ES:: Like any of the big sites–Google, Yahoo, Amazon–we have an experimentation platform. And what this lets us do is take some fraction of our audience, some bucket of our audience and give them a different experience than other buckets of our audience. And so what we tend to do is have users in an experiment and users in a control. And we can give the experimental group pretty much any kind of experience that we want. And then we have an analysis system that runs after the fact and compares end-user methods for those two groups. And so we can track everything from how much money did we make from each organization, from each of the groups, to what was the click-through rate, to what was the perceived relevance. There’s all sorts of different things that we can track.

We make different business decisions based off of this data, and so one of the things that we’ve always wondered is how much of an impact does performance make on our key business metrics. What we’ve tried to do is come up with many different ways of measuring a performance impact. So in some cases, we’ve been able to take some upcoming improvement that we plan on releasing and, before we release it to everybody, we’ll release it to a small number of people first and see what the metrics show.

But most of the time, when we have something that we know is going to improve the experience for the users, we just want to get it out there to everybody as quickly as we can. In these cases, we ran several different classes of experiments. In some cases, we tried adding more content to the page, just in the form of HTML comments. So we made the page fatter. We made the page fatter in a bunch of different locations. We also tried adding different kinds of actual latencies to the page where we’re actually putting a pause on the server for a certain period of time. We were never routing more than a very tiny fraction of our users to this experience, and what we generally found was, depending on how much of a latency we were adding, or how much page weight we were adding, well, as you would expect, it impacted users different amounts depending on how much we did.

[Dataset entries]
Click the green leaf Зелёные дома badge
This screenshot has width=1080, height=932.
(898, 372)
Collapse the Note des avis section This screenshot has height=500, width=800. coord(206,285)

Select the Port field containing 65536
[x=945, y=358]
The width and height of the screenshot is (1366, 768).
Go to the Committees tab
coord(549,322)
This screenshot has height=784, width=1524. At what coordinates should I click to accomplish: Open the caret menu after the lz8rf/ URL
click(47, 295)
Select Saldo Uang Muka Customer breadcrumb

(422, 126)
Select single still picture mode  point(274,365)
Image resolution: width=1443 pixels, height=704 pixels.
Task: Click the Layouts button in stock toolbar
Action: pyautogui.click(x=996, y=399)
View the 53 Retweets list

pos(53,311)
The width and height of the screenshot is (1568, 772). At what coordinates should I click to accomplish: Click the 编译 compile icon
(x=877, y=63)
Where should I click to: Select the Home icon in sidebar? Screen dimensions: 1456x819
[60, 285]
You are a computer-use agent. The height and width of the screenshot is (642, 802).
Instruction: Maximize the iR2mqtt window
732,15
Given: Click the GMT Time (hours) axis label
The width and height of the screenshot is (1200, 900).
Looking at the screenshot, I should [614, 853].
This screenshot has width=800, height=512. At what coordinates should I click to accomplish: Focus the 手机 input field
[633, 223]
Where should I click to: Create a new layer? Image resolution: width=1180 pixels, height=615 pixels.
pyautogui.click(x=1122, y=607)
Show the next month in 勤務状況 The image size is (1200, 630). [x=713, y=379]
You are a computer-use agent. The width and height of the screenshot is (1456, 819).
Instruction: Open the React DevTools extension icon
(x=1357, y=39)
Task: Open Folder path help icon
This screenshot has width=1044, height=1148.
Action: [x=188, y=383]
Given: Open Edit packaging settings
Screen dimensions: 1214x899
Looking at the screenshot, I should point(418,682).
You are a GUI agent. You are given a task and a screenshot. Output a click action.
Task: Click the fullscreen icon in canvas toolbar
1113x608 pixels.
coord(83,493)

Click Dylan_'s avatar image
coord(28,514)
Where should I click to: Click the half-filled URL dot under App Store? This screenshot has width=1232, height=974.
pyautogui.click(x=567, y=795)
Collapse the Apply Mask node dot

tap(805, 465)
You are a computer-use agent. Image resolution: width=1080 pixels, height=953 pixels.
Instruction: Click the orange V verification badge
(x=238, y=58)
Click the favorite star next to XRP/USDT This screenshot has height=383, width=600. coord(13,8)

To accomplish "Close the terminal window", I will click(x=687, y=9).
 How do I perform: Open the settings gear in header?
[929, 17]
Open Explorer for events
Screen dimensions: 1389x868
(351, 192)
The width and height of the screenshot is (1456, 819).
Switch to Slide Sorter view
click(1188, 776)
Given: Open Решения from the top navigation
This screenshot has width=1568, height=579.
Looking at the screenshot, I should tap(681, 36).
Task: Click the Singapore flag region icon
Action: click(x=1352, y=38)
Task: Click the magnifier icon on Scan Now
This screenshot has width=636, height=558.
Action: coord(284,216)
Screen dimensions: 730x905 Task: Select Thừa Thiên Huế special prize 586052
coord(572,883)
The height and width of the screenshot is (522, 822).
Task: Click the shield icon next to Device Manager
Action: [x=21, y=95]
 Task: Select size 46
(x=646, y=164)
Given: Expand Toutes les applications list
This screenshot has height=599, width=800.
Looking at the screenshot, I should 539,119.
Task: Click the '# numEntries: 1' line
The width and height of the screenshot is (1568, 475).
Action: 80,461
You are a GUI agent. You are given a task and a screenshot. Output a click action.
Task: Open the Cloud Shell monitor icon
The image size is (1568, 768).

Challenges ->
**A)** List the big sites that the passage on performance experiments names as also having an experimentation platform.
**B)** Write the next part of the passage on performance experiments, picking up right after its final sentence.

Responses in order ->
**A)** Google, Yahoo, Amazon

**B)**
In cases where we were giving what was a significantly degraded experience, the data moved to significance extremely quickly. We were able to tell when we delayed people’s pages by more than half a second, and it was very obvious that this had a significant impact on users very quickly. And so we were able to turn off that experiment. So the reasoning that we did it was it helps us make a strong argument for how we can prioritize work on performance against work on other aspects of the site. I mean, I’m the performance guy; I don’t like hurting end-users in terms of performance. But if it helps me make a good, strong business argument to make other changes that will improve the experience for all of my users, for all time to come, and it means that a small segment of users for a small period of time will experience what we think will likely be a negative thing but we’re not sure, it was a test worth running.

JT: So it’s the greatest good for the greatest number paradigm.

ES:: Essentially. And there are all kinds of things where as soon as you start using a testing system, you’re going to end up with multiple experiences. And that’s the whole point is you’re testing experiences against each other. You’re going to have theories to begin with as to which one is a better experience, yet you’re still going to be subjecting a bunch of your users to the other experience. This was kind of the same thing. If we had honestly found that increasing the size of the page by 4X didn’t make a difference to users, we would’ve considered doing it because that’s good data. But that’s not what we found, you know? Hey, it does get worse. But we were able to identify also, “Hmm, if we put data on the page in one location, it seems to have less of an impact on the end-user than if we put it in other locations.” That’s really good data for us to know. And we found that, “Hey, if we put it in other locations, it doesn’t seem to have much of an impact on the user at all.” And so that’s really helpful for us because it helps us know where is it okay to make the page larger; where is it okay to put delays. Because we can use that opportunity to give the user more things.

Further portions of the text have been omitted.